EXTRACT:
=== Begin Enclosure ===

Whether your student is a first grader or a senior in college, we’ve put together 12 questions meant to provoke a thoughtful conversation that will lead to a proactive plan for the semester ahead, one that addresses your student’s feelings, values and goals.

Uncertainty has many components that may be broken down into more individual and manageable pieces. By understanding that decisions are based on a mixture of emotions, information, expectations, values, goals, judgments and behaviors, we can tackle each area of the process individually.

The result addresses the uncertainty mixture that we naturally inhabit, giving us multiple perspectives for how to think about a situation and move forward with greater confidence and conviction. It’s important to start with feelings first because emotions are the most subconscious and nonverbal part of our thinking and decision-making. They are the lens through which we see–correctly or incorrectly-how other aspects of the problem are understood. By dealing with the feelings first we can at least identify and then possibly “quarantine” the emotional piece from the other parts of the problem.

  1. Feelings: Describe how you are feeling about going to school this year? Sad, nervous, excited? What comes up and in what order of importance? What are you excited about? What are you sad about? What scares you? What makes you angry?
  2. Information: What pieces of information are making you feel that way? What have you heard from friends? Family? Your school? What are you hearing more broadly in the news, maybe not about your school, but more generally about schools?
  3. Expectations: What are you thinking your school experience will be like? How do you think your days, your classes, your learning and your free time with peers will unfold?
  4. Values: What will be most important this year to you? Forming new relationships? Having new experiences? Staying safe? Getting the most out of school? Getting the best grades? Joining extracurricular activities?
  5. Values: What will be least important to you? Forming new relationships? Having new experiences? Staying safe? Getting the most out of school? Getting the best grades? Joining extracurricular activities?
  6. Goals: What do you want to achieve? Deeper relationships? New relationships? Good grades? New academic experiences? A change in academic direction? Deepening a specific academic pathway?
  7. Alignment: Do your values and goals align? Where are there differences? How might you bridge the gap?
  8. Information: What are your school’s safety rules? What precautions are being taken? What is your role in upholding those policies? What are the consequences of breaking the rules?

=== End Enclosure ===

SUPPLIED DATA:
=== Begin Enclosure ===

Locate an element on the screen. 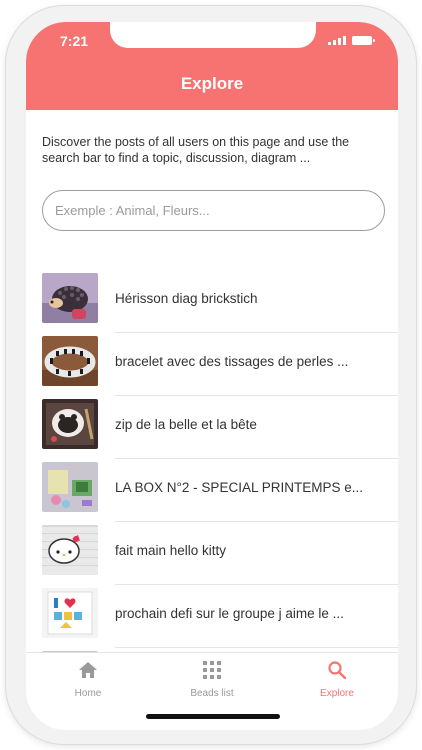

=== End Enclosure ===

REQUIRED WORK:
a - In the text on back-to-school questions, why does it say to start with feelings first?
b - List every item in the mixture that the text on back-to-school questions says decisions are based on.
c - Decide whether each statement agrees with the text on back-to-school questions, and support each yes or no with the deciding words quoted from it: (i) The text offers 12 questions. (ii) The questions are intended only for college students. (iii) One question asks whether values and goals align.

RESPONSES PER TASK:
a - Because emotions are the most subconscious and nonverbal part of our thinking and decision-making.

b - emotions, information, expectations, values, goals, judgments, behaviors

c -
(i) Yes: "we’ve put together 12 questions"
(ii) No: "Whether your student is a first grader or a senior in college"
(iii) Yes: "Do your values and goals align?"